== INFORMATION GIVEN

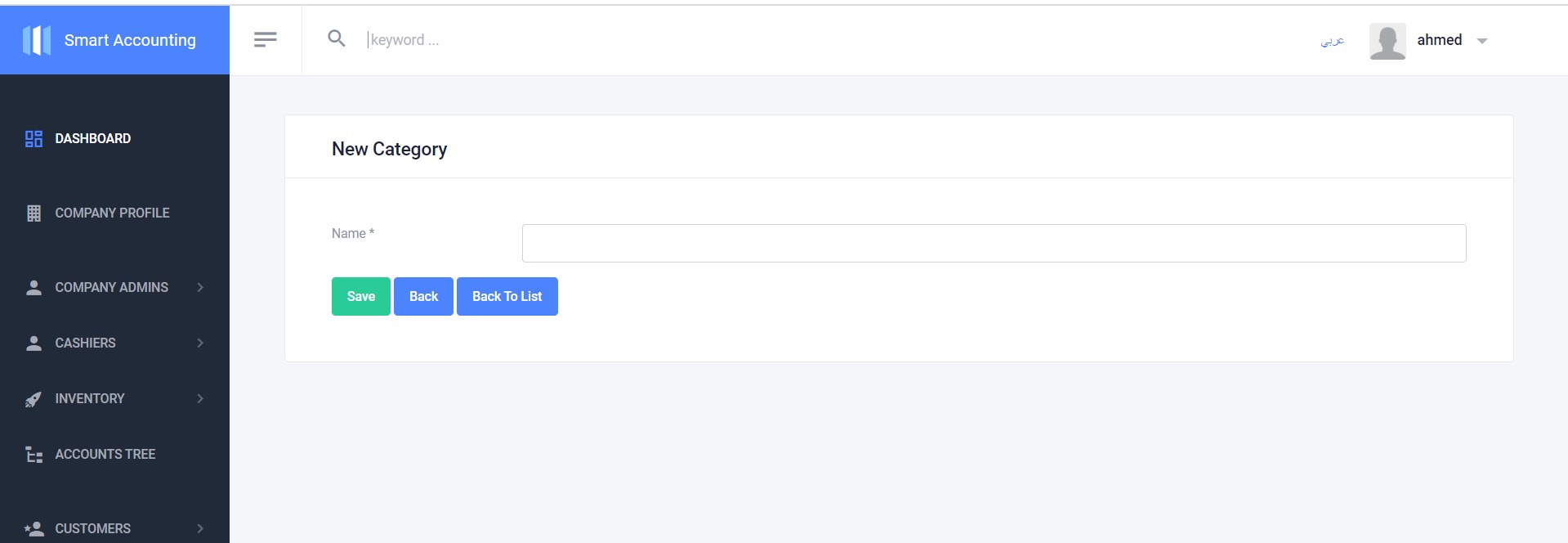Screen dimensions: 1568x543
Task: Click the Dashboard grid icon
Action: (34, 139)
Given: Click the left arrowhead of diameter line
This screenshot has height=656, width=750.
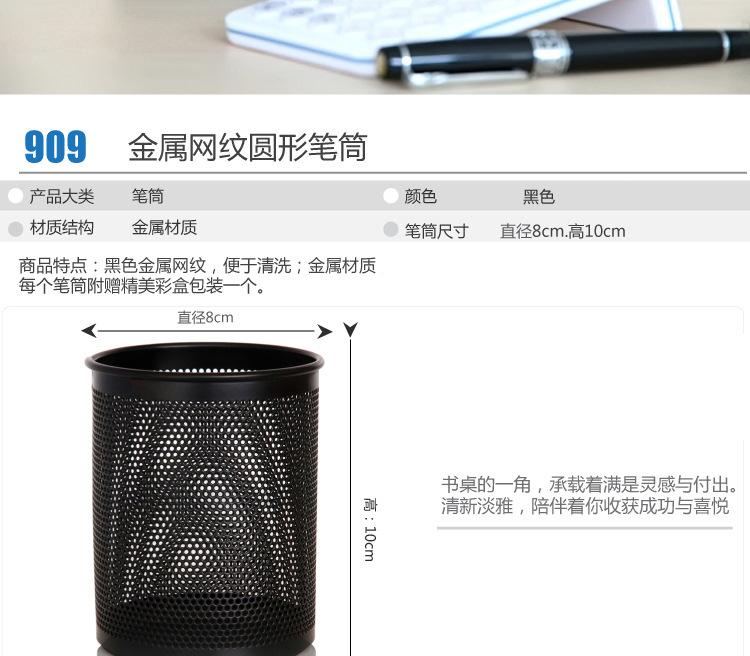Looking at the screenshot, I should pos(89,331).
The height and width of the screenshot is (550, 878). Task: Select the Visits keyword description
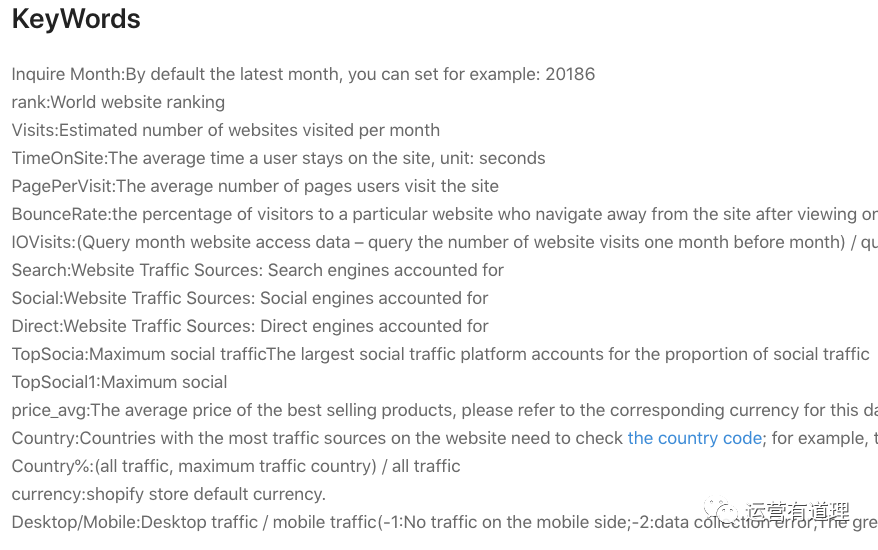point(225,130)
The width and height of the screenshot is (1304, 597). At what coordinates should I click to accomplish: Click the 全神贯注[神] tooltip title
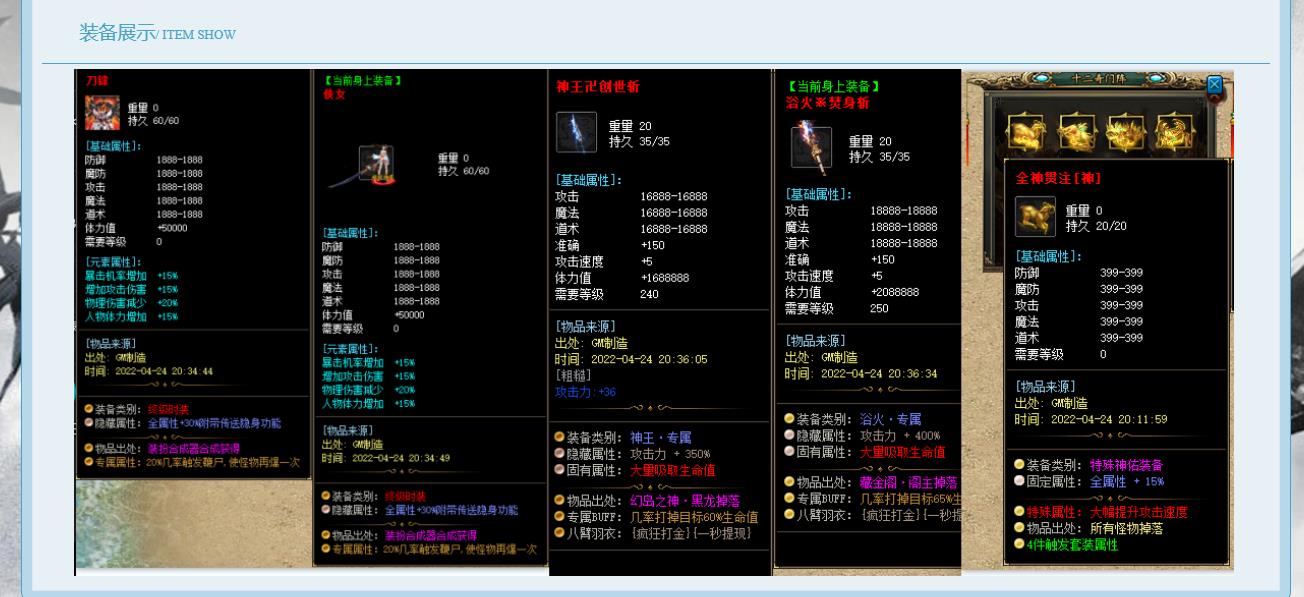[1058, 178]
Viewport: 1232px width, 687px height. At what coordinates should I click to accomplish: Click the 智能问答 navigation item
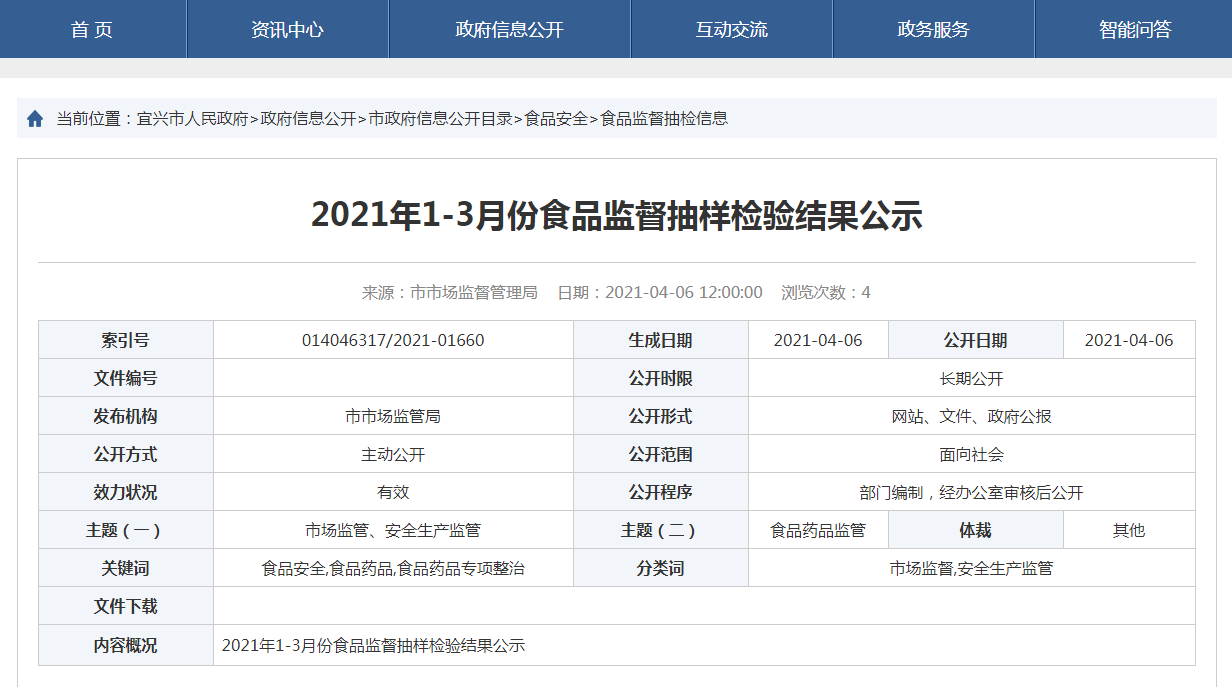[1134, 30]
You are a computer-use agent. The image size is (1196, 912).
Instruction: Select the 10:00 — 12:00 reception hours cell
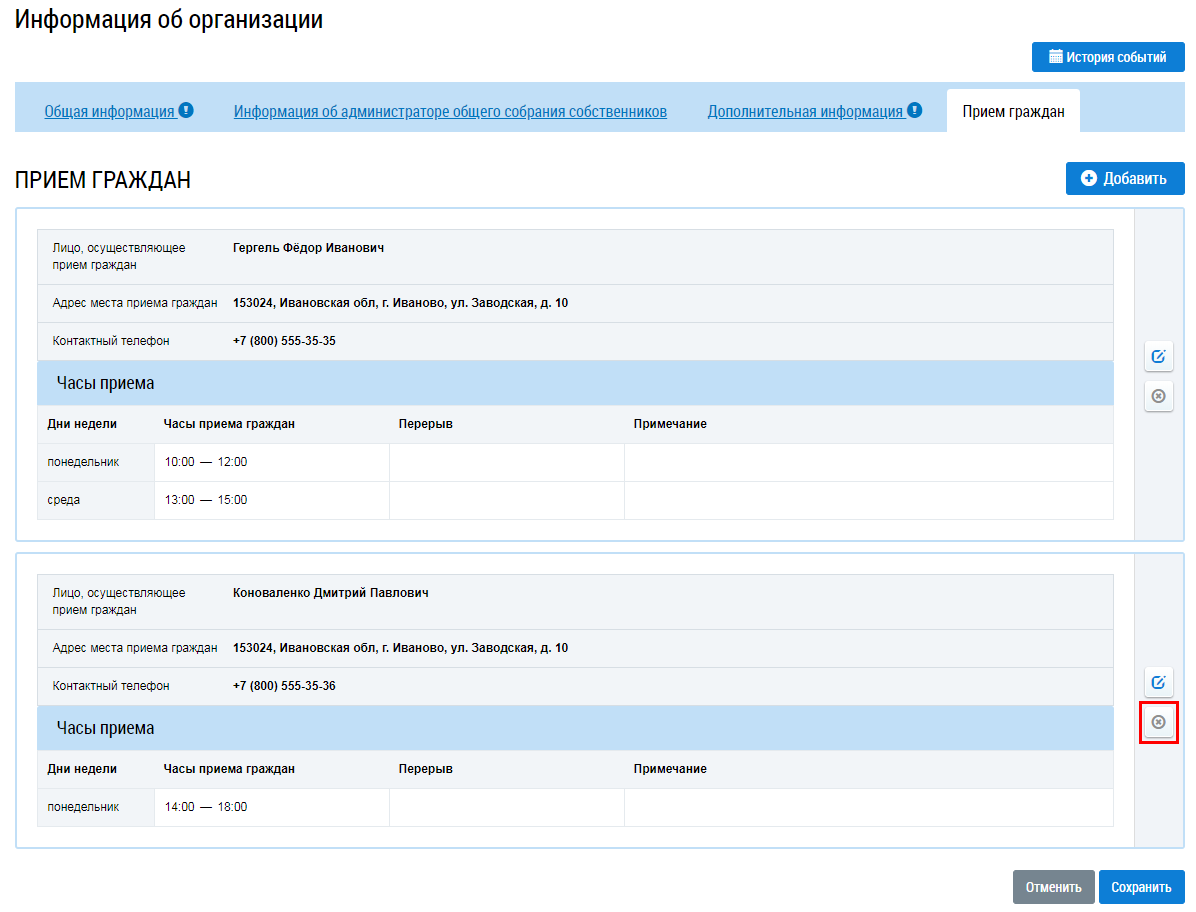[x=206, y=462]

====

§ ACTIVITY
Please quote the records above exactly, beginning at the line that contains "Given: Click the" and ending at their last line. Leave the pictures out.

§ COMPLETED EXERCISE
Given: Click the left arrowhead of diameter line
This screenshot has height=656, width=750.
Looking at the screenshot, I should pos(89,331).
The height and width of the screenshot is (550, 878). Task: Select the Visits keyword description
point(225,130)
The width and height of the screenshot is (1304, 597). At what coordinates should I click to accomplish: Click the 全神贯注[神] tooltip title
[1058, 178]
Viewport: 1232px width, 687px height. At what coordinates should I click to accomplish: Click the 智能问答 navigation item
[1134, 30]
You are a computer-use agent. The image size is (1196, 912).
Instruction: Select the 10:00 — 12:00 reception hours cell
[x=206, y=462]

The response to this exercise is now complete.